XIX Domingo del Tiempo Ordinario, Ciclo A
Rosalino Dizon Reyes.
Proscrito por el bien de mis hermanos (Rom 9, 3)
Dios se sirve tanto de la tempestad como de la bonanza. Lo importante, sea cual
sea el medio usado, es lograr conocerle íntimamente y ser fiel a su revelación.
En Sinaí, truenos y relámpagos, nube espesa, fuego, humo y terremoto pregonan la
manifestación del Legislador supremo. Él es el Señor de la naturaleza y de la
historia.
En el mismo monte se aparece el Señor al profeta Elías. Se le manda al refugiado
en una cueva salir a ponerse ante Dios para cuando pase. Viene un viento
huracanado muy poderoso, luego un terremoto y finalmente un fuego. Pero en ellos
no está Dios; en un susurro siente Elías la presencia divina.
De distintas maneras, sí, y en muchas ocasiones se nos revela Dios para
asegurarnos de su presencia cercana, compasiva, misericordiosa. Da a conocer a
los que nos encontramos solos e indefensos («Sólo quedo yo, y me buscan para
matarme») que su soberanía universal es siempre providente y eficaz, acompañada
o no de despliegue de poder. Nos tranquiliza para que los desesperados y agotados
nos animemos a cumplir con nuestra elección.
Deshonramos no pocas veces nuestro nombre de cristiano.
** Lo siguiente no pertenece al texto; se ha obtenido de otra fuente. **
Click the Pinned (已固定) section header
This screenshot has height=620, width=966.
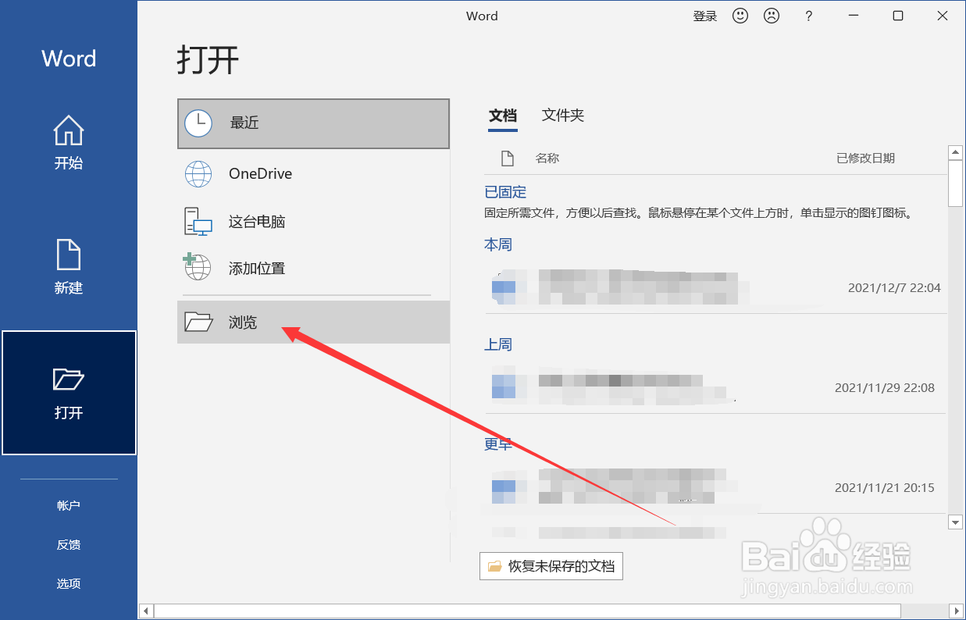504,191
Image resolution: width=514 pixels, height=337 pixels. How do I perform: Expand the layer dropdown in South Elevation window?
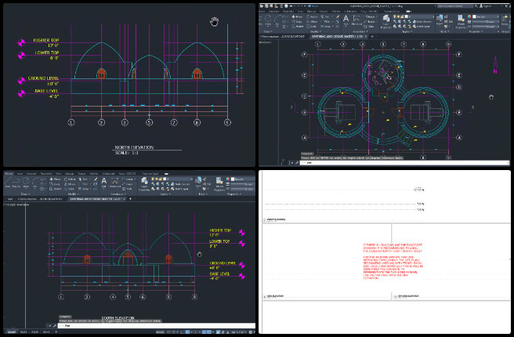point(191,179)
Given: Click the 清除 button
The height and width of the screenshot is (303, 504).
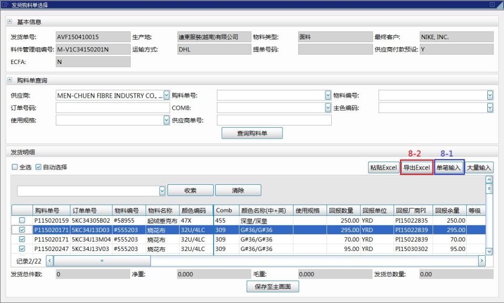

Somos tan capaces
como los descendientes de Israel, favorecidos con innumerables bendiciones, de
pagar la bondad de Dios con infidelidad, de anteponer nuestras tradiciones a sus
palabras, de considerarnos superiores a los demás, de gloriarnos de nuestras obras,
olvidadizos de la gracia. Descartamos la religión pura a los ojos de Dios,
cerrándonos a nuestros hermanos necesitados, y siquiera promoviendo la opresión,
la intimidación y la maledicencia, dirigidas, por ejemplo, a los inmigrantes.
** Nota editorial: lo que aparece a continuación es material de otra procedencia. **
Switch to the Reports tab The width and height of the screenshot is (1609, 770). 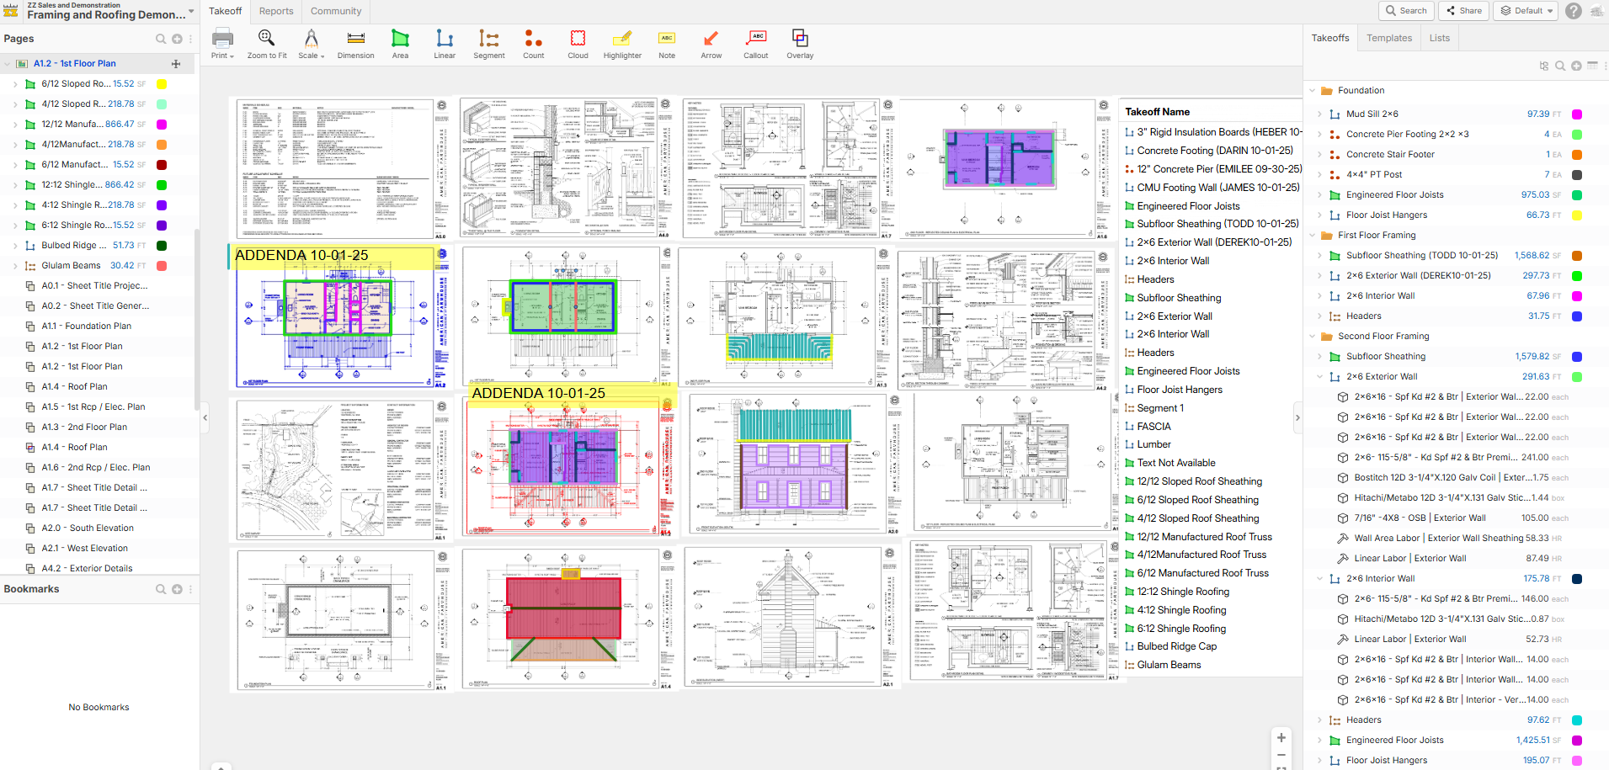[276, 11]
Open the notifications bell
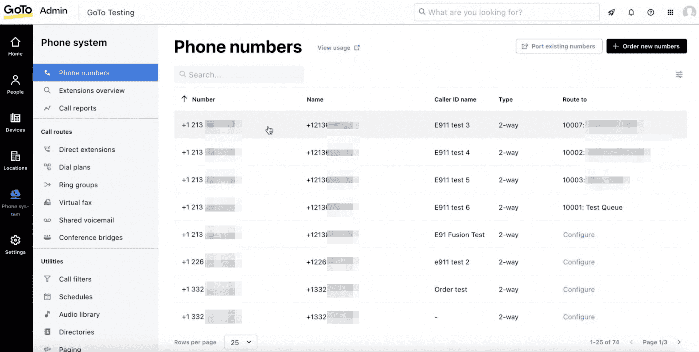The width and height of the screenshot is (699, 352). [631, 12]
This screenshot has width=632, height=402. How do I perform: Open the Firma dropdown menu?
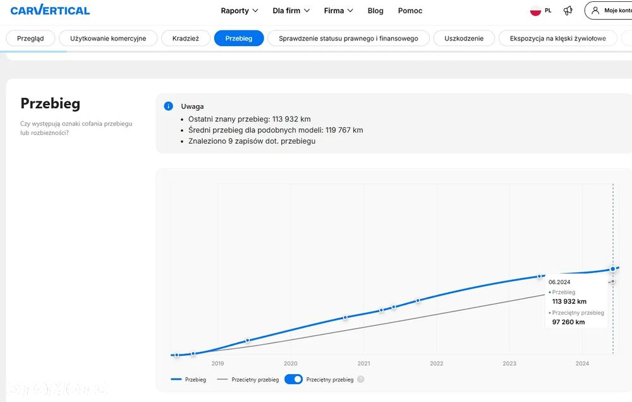[x=338, y=11]
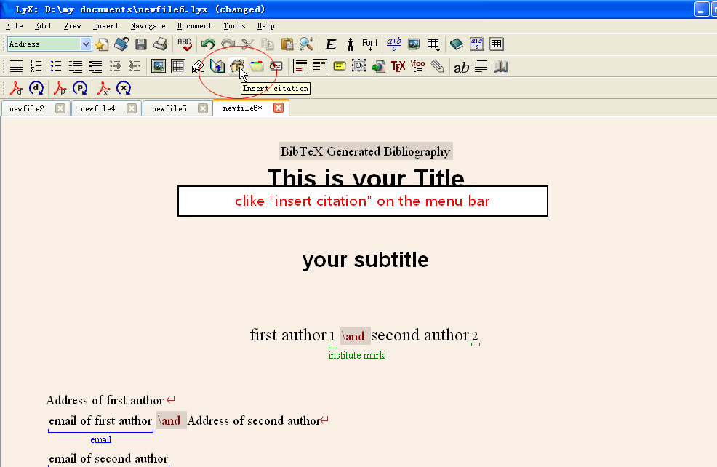This screenshot has height=467, width=717.
Task: Toggle the numbered list formatting
Action: [x=36, y=66]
Además, con tanto gusto participamos en el bullicio del mercado que nos hacemos,
sin darnos cuenta, más ladrones que orantes, y adulteramos la enseñanza: «No
podéis servir a Dios y al dinero». Por poco caemos en la idolatría, casi confiando en
el dinero y renegando nuestra vocación.
La firmeza en la vocación supone, según san Vicente de Paúl, la vida interior, la
abertura a grandes y santos afectos e ideales, no la clausura (XI:397-398). Ser
para Dios y no para nosotros mismos quiere decir imitar a Jesús, hombre de
oración, recogido, apasionadamente consagrado a la evangelización de los pobres
Es decir, para no hundirnos, para permanecer en la carrera cristiana, basta con que
nos fijemos, no en nosotros mismos, no en la turbiedad ni la tranquilidad, sino en el
que soportó la cruz y ahora está sentado a la derecha del Padre. El que se hizo
maldición por nosotros entrega su cuerpo y derrama su sangre por nosostros, para
que lo mismo hagamos y así quedemos fieles hasta el fin.